To understand the history of hair transplant surgery, it really helps to also give thought to the history of surgery, as well as what archaeology and literature tell us about the seemingly eternal fight against hair loss.

For example, going back to 3000 BC there is evidence that upper class people in Assyria, Persia, Greece, and other Mediterranean and Middle Eastern countries wore wigs and hairpieces. The records include mentions of hair loss treatments that were used at the time. About 1500 years later, papyrus medical texts (found in Luxor, Egypt) included descriptions of a treatment for hair loss made of such things as onions, honey, and fat from snakes and hippopotamuses.

Hippocrates himself, around 420 BC, devised his own concoction for treating his baldness (no reports on its efficacy). He also observed that eunuchs – the castrated males who could ...
... be trusted around royal women (and they made excellent soprano singers) – never had hair loss. Ergo, castration prevents hair loss, by his way of thinking. Hippocrates’ famous oath, “first, do no harm,” seems subjective at best if this was his prescription.

By 44 BC Julius Caesar basically did history’s most famous (and perhaps first) comb-over (or comb-forward?). A thousand-plus years later, wigs became an upper class must in the Medieval and Renaissance periods, even for people with their own hair.

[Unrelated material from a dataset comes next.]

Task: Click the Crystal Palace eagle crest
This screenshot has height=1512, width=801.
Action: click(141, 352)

First surgery for hair replacement
It wasn’t until 1822 when a German professor, Dom Unger, began experimenting with hair restoration surgery. The experiments, performed on animals and humans, involved moving a section of scalp from one place to another. The fact that it wasn’t until 1846 that a Boston-area dentist developed the first type of modern anesthesia might explain why the German’s technique didn’t really take root, so to speak.

More than 100 years later, in 1939, a Japanese dermatologist, Dr. S. Okuda, transplanted individual hair grafts from one part of patients’ heads to another (most patients were scalp trauma victims). It worked, but because this coincided with World War II the technique didn’t make its way to the United States until 1959. That’s when American physician Norman Orentreich published a paper that described the technique of hair transplantation, including both the science as well as the art of achieving the most natural look.

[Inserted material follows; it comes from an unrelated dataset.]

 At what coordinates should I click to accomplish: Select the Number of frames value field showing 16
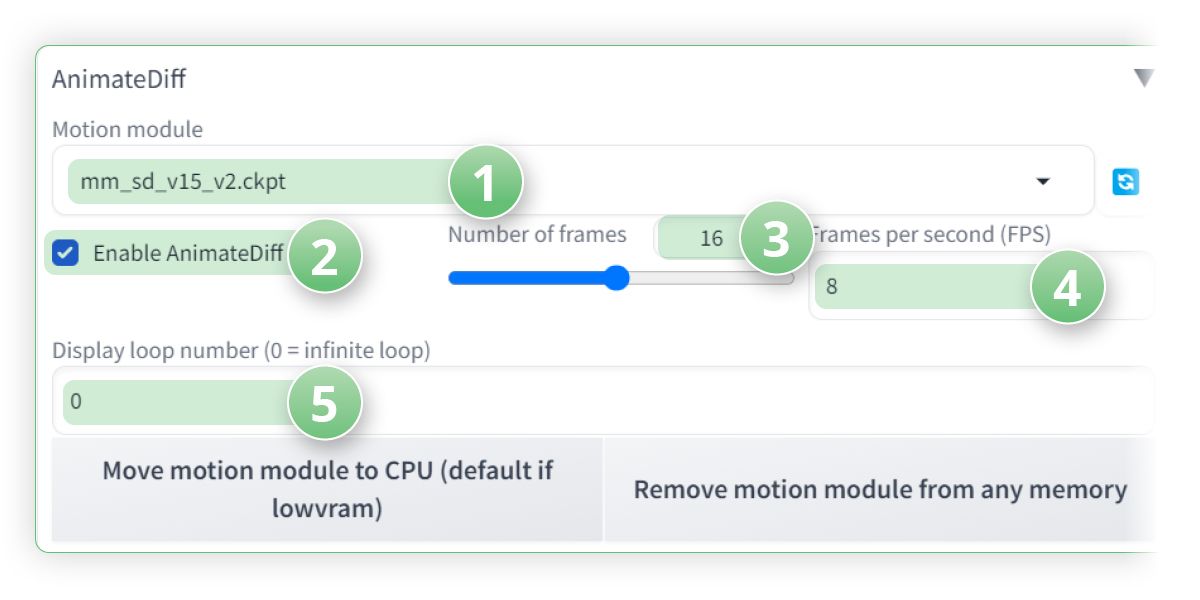711,237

Still, the “doll head” plug-like appearance of the early years of hair transplants subjected it to ridicule and rejection. Hair transplant specialists, in particular Carlos Uebel, a Brazilian physician, began to experiment with “strip excisions” in place of 1-5 hair follicle clusters. An American doctor, William Rassman, innovated on this further with micrografts that involved thousands of follicles transplanted in one session.

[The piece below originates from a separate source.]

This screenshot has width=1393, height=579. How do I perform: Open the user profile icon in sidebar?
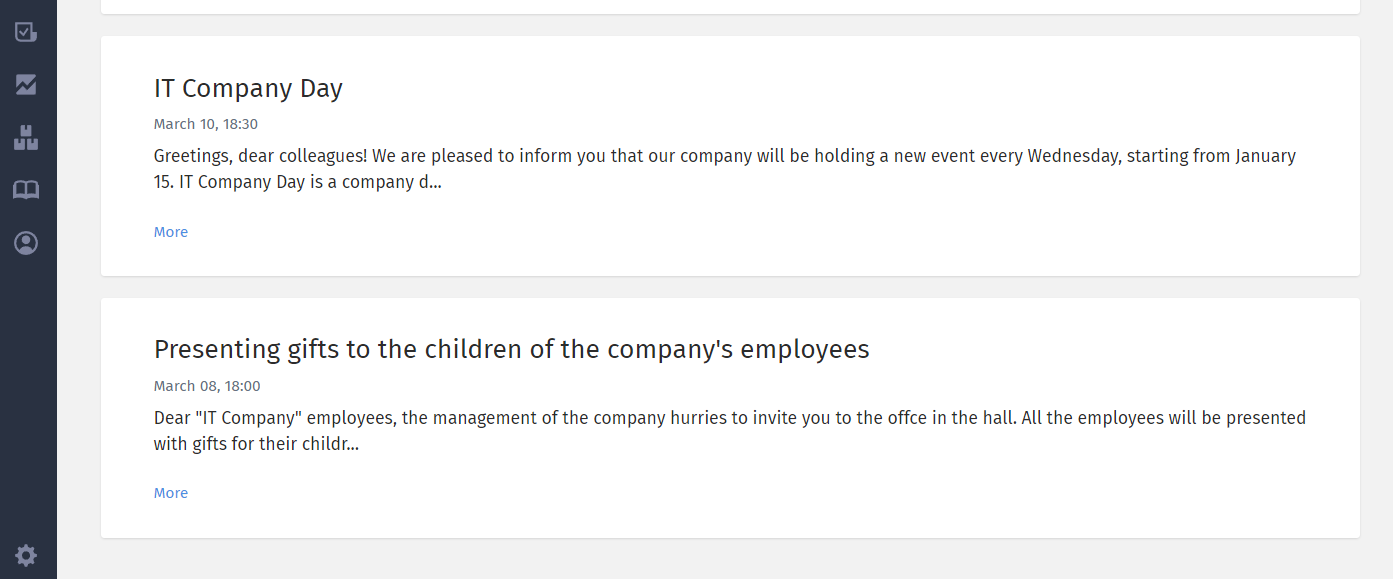click(x=26, y=243)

Modern hair transplantation techniques
A paper published in the Journal of Cutaneous and Aesthetic Surgery in 2008 (“A Review of Modern Surgical Hair Restoration Techniques,” by Richard Shiell) provides an overview of the various techniques that are in use today: Scalp flaps, alopecia reduction surgery, the autograft technique, microscope-aided dissection, and a handful of alternative approaches that include the “Choi implanter,” which enables very close spacing of grafts.

The Shiell paper concludes that dark hair on pale skin is the most challenging on which to achieve aesthetic success. Also, it reported the most skilled physicians performing hair transplantation surgery generally have two or more years of experience matching their technical medical knowledge with the art of hair transplantations. It seems where it comes to hair transplantation surgery, practice makes perfect.